WORK INSTRUCTION –
Among the lines below, restate word for word only those from the line with "Expand the address bar history dropdown" through the line with "Click OK to confirm the filters", with both end lines kept.

TASK MATERIAL –
::::::::

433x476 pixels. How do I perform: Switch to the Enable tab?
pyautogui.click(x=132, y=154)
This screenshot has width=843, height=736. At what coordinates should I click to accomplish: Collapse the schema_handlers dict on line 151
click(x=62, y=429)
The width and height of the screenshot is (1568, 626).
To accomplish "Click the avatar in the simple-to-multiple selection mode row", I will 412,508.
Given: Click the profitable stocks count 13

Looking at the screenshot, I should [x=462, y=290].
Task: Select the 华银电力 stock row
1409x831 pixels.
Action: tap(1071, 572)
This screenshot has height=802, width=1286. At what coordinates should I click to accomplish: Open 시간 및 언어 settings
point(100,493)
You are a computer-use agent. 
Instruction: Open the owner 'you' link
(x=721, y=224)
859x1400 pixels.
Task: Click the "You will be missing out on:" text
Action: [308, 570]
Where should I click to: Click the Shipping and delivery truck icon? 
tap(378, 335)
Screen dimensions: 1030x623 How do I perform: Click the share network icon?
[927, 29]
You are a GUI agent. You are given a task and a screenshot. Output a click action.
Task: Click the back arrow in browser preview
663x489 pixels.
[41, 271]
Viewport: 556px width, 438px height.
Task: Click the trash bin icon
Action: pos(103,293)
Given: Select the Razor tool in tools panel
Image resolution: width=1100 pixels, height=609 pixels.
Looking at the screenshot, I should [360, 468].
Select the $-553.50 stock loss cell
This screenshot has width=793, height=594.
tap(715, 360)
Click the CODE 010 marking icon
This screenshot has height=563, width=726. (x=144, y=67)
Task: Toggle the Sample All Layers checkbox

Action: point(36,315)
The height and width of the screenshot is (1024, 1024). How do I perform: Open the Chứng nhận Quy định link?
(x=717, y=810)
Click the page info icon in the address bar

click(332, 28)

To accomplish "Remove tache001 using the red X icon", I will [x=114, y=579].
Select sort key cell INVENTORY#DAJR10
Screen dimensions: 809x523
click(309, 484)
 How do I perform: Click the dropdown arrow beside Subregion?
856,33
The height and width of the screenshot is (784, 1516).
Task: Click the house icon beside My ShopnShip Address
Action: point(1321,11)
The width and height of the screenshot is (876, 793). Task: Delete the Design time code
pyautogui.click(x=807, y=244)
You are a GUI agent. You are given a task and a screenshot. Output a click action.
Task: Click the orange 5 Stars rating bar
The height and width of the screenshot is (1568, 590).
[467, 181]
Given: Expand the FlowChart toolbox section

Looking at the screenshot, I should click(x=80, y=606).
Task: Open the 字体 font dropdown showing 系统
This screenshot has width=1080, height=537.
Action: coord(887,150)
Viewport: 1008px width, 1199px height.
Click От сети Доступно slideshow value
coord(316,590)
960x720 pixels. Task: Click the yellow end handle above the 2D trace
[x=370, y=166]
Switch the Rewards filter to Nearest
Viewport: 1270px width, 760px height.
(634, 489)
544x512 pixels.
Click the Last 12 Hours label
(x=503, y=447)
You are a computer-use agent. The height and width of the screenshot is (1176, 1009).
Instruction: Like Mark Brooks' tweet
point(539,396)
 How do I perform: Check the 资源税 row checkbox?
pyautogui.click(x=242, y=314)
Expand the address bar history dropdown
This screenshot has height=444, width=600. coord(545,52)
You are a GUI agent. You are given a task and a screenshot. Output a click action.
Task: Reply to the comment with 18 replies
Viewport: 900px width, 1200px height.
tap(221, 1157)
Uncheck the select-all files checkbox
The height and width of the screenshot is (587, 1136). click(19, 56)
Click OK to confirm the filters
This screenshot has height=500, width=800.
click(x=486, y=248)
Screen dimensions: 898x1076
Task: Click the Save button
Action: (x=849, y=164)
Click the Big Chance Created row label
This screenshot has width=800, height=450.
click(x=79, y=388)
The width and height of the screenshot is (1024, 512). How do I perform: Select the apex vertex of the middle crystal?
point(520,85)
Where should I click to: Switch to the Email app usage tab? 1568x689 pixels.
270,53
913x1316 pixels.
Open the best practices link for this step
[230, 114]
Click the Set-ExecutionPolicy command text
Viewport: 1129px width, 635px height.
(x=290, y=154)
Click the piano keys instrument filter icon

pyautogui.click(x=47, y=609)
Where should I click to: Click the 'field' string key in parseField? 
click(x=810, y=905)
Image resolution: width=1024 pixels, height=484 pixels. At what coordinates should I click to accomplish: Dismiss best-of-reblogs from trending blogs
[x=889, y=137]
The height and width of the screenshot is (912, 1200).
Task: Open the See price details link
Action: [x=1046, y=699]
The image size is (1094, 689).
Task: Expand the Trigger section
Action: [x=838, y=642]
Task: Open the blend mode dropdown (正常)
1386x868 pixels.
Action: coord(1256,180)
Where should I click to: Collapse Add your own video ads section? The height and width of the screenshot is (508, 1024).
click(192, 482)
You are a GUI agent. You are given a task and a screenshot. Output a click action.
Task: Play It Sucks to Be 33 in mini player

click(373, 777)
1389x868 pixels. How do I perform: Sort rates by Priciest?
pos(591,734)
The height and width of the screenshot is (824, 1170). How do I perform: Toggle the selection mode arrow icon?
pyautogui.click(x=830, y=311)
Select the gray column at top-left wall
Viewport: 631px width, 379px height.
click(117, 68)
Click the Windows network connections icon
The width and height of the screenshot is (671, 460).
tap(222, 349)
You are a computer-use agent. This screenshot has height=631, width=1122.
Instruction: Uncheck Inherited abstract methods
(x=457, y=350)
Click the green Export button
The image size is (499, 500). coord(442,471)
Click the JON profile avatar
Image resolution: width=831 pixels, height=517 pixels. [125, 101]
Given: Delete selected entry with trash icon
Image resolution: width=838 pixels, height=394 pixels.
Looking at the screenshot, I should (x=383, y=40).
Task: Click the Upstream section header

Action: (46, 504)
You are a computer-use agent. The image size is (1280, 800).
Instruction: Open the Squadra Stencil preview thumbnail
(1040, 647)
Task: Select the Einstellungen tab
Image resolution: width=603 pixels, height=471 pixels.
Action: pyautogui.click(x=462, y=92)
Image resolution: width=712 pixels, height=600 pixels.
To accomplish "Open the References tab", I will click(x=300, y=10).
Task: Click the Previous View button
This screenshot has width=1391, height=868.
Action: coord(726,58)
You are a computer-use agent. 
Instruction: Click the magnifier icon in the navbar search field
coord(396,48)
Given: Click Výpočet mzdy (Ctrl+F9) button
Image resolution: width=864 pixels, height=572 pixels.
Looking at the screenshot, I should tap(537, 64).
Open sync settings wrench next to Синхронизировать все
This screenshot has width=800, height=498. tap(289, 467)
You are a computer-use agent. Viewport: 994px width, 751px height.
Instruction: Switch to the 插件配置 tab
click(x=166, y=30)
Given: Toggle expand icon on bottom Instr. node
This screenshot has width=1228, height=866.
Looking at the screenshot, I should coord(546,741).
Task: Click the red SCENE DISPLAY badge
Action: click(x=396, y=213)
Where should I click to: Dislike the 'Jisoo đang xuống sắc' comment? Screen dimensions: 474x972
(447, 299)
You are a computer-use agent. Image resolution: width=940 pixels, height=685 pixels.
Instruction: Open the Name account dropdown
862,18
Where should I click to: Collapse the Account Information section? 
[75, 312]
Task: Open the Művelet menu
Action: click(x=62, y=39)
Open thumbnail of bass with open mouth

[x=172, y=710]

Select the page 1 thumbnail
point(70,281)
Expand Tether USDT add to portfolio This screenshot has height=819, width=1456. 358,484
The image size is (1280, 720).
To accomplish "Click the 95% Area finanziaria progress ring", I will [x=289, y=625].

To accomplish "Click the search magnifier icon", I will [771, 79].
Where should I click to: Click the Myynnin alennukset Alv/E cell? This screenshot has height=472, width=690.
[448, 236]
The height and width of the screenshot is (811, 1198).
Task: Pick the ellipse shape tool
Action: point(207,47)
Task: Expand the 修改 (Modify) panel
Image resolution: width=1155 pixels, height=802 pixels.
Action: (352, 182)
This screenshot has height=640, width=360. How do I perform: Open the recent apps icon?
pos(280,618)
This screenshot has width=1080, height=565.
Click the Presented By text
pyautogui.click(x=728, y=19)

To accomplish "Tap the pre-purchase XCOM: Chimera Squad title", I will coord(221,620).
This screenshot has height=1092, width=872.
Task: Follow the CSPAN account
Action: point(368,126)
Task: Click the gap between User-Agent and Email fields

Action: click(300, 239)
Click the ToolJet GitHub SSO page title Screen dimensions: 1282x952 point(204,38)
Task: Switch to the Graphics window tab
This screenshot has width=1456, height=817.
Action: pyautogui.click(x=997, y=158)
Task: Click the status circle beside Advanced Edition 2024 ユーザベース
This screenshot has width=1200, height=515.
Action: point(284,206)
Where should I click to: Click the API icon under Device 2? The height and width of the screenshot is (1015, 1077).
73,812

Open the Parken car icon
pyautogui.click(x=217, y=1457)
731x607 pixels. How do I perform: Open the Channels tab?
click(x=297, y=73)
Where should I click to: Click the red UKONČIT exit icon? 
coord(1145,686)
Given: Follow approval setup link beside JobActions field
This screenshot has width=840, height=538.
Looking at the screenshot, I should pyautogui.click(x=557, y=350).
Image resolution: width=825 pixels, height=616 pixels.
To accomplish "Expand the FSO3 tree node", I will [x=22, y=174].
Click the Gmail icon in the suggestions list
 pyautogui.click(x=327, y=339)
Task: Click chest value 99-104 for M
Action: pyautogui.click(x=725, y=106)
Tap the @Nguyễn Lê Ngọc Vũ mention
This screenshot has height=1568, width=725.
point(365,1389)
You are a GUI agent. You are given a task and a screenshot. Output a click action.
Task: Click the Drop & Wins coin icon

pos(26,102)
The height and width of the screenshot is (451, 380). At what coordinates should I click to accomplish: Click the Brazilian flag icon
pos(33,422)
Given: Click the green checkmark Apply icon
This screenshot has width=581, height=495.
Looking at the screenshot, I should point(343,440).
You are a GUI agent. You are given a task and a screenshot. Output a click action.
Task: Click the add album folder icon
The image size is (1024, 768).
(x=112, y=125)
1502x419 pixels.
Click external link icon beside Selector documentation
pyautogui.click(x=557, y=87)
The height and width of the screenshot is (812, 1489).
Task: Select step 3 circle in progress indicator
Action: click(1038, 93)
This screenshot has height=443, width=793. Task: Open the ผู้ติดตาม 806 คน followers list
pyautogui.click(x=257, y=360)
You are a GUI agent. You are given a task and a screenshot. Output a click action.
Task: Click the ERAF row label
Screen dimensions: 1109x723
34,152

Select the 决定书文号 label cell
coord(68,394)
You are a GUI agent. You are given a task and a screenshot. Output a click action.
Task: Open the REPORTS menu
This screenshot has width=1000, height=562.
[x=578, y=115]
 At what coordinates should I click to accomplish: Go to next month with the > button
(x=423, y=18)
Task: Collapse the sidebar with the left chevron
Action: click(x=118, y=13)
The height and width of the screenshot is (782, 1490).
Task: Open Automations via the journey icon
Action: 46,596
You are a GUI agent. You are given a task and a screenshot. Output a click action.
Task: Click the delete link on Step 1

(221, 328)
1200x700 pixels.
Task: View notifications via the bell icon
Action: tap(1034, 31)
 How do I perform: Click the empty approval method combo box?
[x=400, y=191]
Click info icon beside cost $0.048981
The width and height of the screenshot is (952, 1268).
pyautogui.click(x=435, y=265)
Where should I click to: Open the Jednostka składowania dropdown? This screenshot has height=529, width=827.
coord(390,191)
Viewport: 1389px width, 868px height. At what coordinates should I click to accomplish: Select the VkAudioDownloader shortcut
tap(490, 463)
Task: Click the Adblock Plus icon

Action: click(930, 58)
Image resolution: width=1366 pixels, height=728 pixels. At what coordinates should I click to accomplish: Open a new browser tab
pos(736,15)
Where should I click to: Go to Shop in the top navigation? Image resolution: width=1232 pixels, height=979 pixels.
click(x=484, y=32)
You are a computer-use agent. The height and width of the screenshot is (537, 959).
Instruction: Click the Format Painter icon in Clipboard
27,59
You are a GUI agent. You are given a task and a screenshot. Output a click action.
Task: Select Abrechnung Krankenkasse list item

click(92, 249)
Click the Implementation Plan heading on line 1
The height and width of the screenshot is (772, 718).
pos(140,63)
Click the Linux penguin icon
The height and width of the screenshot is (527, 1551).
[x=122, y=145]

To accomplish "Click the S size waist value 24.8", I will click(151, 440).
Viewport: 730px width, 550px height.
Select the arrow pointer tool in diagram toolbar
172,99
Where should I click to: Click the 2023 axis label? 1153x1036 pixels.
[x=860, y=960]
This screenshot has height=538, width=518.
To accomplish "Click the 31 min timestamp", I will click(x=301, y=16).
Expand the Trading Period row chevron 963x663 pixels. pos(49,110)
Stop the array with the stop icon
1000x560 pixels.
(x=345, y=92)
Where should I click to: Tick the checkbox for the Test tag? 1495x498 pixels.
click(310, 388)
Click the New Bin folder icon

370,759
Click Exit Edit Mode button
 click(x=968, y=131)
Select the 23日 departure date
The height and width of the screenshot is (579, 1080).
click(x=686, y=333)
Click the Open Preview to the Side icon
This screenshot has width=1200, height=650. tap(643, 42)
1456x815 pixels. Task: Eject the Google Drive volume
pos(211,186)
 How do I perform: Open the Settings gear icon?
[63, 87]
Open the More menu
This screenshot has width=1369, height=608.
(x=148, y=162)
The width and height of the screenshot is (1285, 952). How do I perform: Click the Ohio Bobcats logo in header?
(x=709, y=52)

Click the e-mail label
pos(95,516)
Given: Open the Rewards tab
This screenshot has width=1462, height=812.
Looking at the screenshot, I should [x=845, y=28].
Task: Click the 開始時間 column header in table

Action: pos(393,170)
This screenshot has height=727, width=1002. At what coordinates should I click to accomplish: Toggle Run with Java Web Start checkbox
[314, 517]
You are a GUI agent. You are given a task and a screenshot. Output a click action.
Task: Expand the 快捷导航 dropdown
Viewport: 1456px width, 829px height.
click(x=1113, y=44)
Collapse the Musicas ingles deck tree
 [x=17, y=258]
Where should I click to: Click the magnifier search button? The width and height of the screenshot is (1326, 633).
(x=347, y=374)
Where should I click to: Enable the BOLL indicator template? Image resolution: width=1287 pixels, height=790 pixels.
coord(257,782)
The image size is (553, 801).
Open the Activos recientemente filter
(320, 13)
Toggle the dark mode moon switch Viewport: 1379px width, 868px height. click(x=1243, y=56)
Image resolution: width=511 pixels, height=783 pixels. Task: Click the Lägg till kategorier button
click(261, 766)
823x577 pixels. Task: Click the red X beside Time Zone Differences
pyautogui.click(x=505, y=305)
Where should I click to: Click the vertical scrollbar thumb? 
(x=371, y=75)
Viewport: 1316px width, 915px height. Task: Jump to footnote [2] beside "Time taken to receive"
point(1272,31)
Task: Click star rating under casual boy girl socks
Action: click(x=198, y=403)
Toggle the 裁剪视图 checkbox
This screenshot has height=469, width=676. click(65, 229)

::::::::

RESPONSE FOR THIS EXERCISE –
Expand the address bar history dropdown
This screenshot has height=444, width=600. coord(545,52)
You are a GUI agent. You are given a task and a screenshot. Output a click action.
Task: Reply to the comment with 18 replies
Viewport: 900px width, 1200px height.
tap(221, 1157)
Uncheck the select-all files checkbox
The height and width of the screenshot is (587, 1136). click(19, 56)
Click OK to confirm the filters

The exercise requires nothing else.